- [What this task involves]: Nothing in the data may be changed; retype all of it.

- [Input records]:
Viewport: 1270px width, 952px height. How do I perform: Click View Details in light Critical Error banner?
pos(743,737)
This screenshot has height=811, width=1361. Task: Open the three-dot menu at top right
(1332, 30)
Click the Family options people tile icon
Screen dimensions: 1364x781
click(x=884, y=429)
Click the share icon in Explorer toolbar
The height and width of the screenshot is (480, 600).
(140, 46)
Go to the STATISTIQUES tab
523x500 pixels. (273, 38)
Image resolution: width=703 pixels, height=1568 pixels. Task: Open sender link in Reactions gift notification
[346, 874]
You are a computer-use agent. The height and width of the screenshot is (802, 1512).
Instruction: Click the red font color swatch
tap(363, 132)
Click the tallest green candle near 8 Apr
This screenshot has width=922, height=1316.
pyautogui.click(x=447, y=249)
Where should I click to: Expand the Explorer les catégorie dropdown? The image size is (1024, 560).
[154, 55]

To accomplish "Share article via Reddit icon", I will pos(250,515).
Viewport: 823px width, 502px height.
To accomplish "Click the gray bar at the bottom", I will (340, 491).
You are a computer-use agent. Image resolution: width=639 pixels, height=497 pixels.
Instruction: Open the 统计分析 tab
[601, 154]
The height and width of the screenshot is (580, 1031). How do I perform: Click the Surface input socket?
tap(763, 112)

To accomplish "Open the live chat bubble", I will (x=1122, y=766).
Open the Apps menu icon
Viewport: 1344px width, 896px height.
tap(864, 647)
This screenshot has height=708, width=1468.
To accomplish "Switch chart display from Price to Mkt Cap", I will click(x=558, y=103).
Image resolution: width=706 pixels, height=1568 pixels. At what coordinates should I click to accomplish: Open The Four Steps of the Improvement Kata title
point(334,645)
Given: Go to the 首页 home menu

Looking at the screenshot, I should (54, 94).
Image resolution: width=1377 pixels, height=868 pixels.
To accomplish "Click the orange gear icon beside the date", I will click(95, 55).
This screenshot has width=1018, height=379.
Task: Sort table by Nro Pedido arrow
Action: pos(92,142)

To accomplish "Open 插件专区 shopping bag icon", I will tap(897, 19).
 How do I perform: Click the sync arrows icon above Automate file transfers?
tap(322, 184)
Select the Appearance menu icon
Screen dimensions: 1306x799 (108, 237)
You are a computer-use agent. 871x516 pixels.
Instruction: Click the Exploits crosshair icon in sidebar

- [Exercise answer]:
Viewport: 1270px width, 952px height. How do I perform: Click View Details in light Critical Error banner?
pos(743,737)
This screenshot has height=811, width=1361. Task: Open the three-dot menu at top right
(1332, 30)
Click the Family options people tile icon
Screen dimensions: 1364x781
click(x=884, y=429)
Click the share icon in Explorer toolbar
The height and width of the screenshot is (480, 600).
(140, 46)
Go to the STATISTIQUES tab
523x500 pixels. (273, 38)
Image resolution: width=703 pixels, height=1568 pixels. Task: Open sender link in Reactions gift notification
[346, 874]
You are a computer-use agent. The height and width of the screenshot is (802, 1512).
Instruction: Click the red font color swatch
tap(363, 132)
Click the tallest green candle near 8 Apr
This screenshot has width=922, height=1316.
pyautogui.click(x=447, y=249)
Where should I click to: Expand the Explorer les catégorie dropdown? The image size is (1024, 560).
[154, 55]

To accomplish "Share article via Reddit icon", I will pos(250,515).
Viewport: 823px width, 502px height.
To accomplish "Click the gray bar at the bottom", I will (340, 491).
You are a computer-use agent. Image resolution: width=639 pixels, height=497 pixels.
Instruction: Open the 统计分析 tab
[601, 154]
The height and width of the screenshot is (580, 1031). How do I perform: Click the Surface input socket?
tap(763, 112)

To accomplish "Open the live chat bubble", I will (x=1122, y=766).
Open the Apps menu icon
Viewport: 1344px width, 896px height.
tap(864, 647)
This screenshot has height=708, width=1468.
To accomplish "Switch chart display from Price to Mkt Cap", I will click(x=558, y=103).
Image resolution: width=706 pixels, height=1568 pixels. At what coordinates should I click to accomplish: Open The Four Steps of the Improvement Kata title
point(334,645)
Given: Go to the 首页 home menu

Looking at the screenshot, I should (54, 94).
Image resolution: width=1377 pixels, height=868 pixels.
To accomplish "Click the orange gear icon beside the date", I will click(95, 55).
This screenshot has width=1018, height=379.
Task: Sort table by Nro Pedido arrow
Action: pos(92,142)

To accomplish "Open 插件专区 shopping bag icon", I will tap(897, 19).
 How do I perform: Click the sync arrows icon above Automate file transfers?
tap(322, 184)
Select the Appearance menu icon
Screen dimensions: 1306x799 (108, 237)
You are a computer-use agent. 871x516 pixels.
Instruction: Click the Exploits crosshair icon in sidebar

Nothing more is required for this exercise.